RITA PANAHI
THOUSANDS of vulnerable Victorians are needlessly suffering due to the boneheaded intransigence of the Victorian government.
The ban on elective surgery is creating a new health crisis, one that will be felt for years, perhaps decades to come, according to medical experts.
The hardship is being caused by the Dan Andrews government’s decision to cancel elective surgery, other than urgent category one cases, even though a great many of the category two procedures cancelled do nothing to alleviate pressure on the hospital system. In NSW and Queensland category two surgeries are proceeding while other elective procedures are on hold. Why can’t Victoria employ a more flexible model that recognises there are health concerns other than Covid-19? The term elective surgery can be misleading; we are not talking about a nose job and brow lift. There is nothing elective about needing a critical procedure to reduce chronic pain or to allow one to walk or to reverse a child’s hearing loss or potentially prolong a patient’s life.
Surgeons, specialists and GPs are increasingly speaking out on behalf of their patients who have been in limbo for too long.
The Royal Australasian College of Surgeons representative to the Cancer Council Victoria, Dr Nicole Yap, has seen the devastation, and in some cases potentially fatal impact, of the elective surgery ban.
“I’ve had to become a patient advocate, not just a surgeon,” she told me. “We are going to have a massive crisis once this pandemic is done. Patients will need to have further treatment such as chemotherapy which they may have not required and their prognosis is also decreased. 20 per cent of patients will be under the age of 50 and cancer in these age groups is often biologically aggressive. Early intervention saves lives. We are causing more problems.”
Dr Yap has already seen patients require chemotherapy due to delays in elective surgery and describes the current ban as shambolic.
“I’ve got a patient needing a complex procedure, a bilateral mastectomy and immediate reconstruction with lymph node biopsy … because of the delay she now has to undergo chemotherapy and radiation treatment which may not have been necessary if it was done at an appropriate time.”
Despite the current restrictions, Dr Yap encourages people to come forward to get tested.
“If patients remain scared to present during this time, this is only going to result in many advanced cases presenting down the track,” she said.
There are hospitals that are under pressure in Victoria but there are also others with empty wards, with specialist medical staff sitting at home when they could be working through the elective surgery backlog.
Reconstructive plastic surgeon Dr Neela Janakiramanan has written of the need to use all parts of our health system to reduce the backlog of patients.
“As surgical nurses twiddle their thumbs and surgeons sit at home, we worry about our untreated patients, and each other,” she wrote.
Patients in terrible pain waiting for desperately needed procedure may start questioning why they are paying hundreds a month in private health care. The number of Australians waiting more than 12 months for elective surgery has almost tripled in the past year.

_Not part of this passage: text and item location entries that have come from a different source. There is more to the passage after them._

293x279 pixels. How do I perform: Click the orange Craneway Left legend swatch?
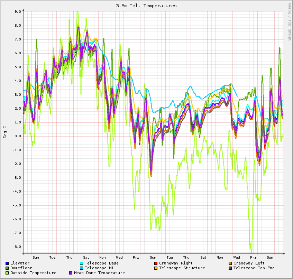pyautogui.click(x=230, y=263)
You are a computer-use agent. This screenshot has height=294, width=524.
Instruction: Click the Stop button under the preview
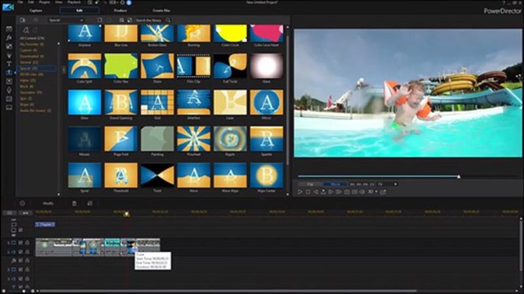(308, 193)
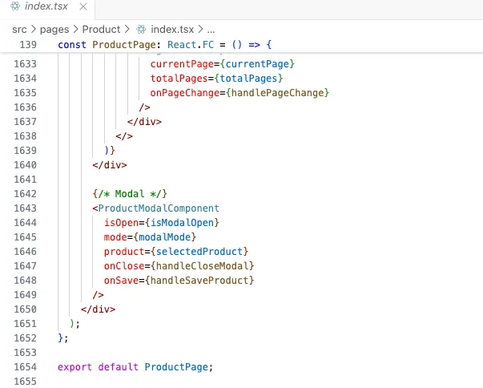Expand the breadcrumb ellipsis symbol list
This screenshot has width=483, height=388.
(211, 30)
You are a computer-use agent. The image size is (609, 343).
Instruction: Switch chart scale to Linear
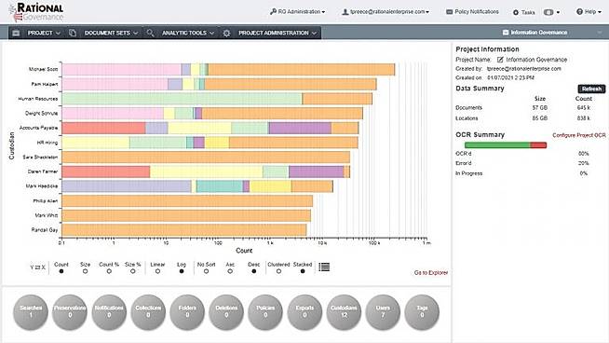pos(157,271)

People power has led to health bureaucrats and politicians performing backflips – we saw it with the playground ban and again last week when the ban on IVF treatment was hastily reversed.
The same thing must happen with the elective surgery ban.
THE DAMAGE DONE DON’T you just love a little dose of instant karma? There is something decidedly delicious about ageing rocker Neil Young attempting to cancel Joe Rogan and ending up cancelling himself.
Young gave Spotify, where he had 2.4 million followers and over six million monthly listeners, an ultimatum. “They can have Rogan or Young. Not both,” Young wrote.
Spotify responded by pulling his entire catalogue off their site. All this because Rogan, a comedian and podcaster who has around 200 million monthly listeners, has people from all sorts of backgrounds and belief systems on his program.
He questions them robustly and will host guests who disagree with him vehemently. Rogan recently sparked controversy by interviewing virologist and immunologist Dr Robert Malone who used the term “mass formation psychosis” to describe some of the fear around Covid-19.
In the end Spotify’s decision is not a great surprise given Rogan’s massive audience dwarfs not only most musicians but a number of mainstream media outlets in the US. Spotify reportedly paid more than $100m in 2020 to secure Rogan’s show.
The attempt to silence dissenting voices reveals an unlikely totalitarian streak in Young.
And, despite the misinformation printed about Rogan, he is not some reactionary far-Right character, indeed he’s been a prominent supporter of the Democrats’ Bernie Sanders.
Young is free to criticise, mock or just ignore content he doesn’t like but trying to use his influence to deplatform Rogan was deplorable.
And in the end he only succeeded in deplatforming himself from the world’s biggest audio streaming subscription service.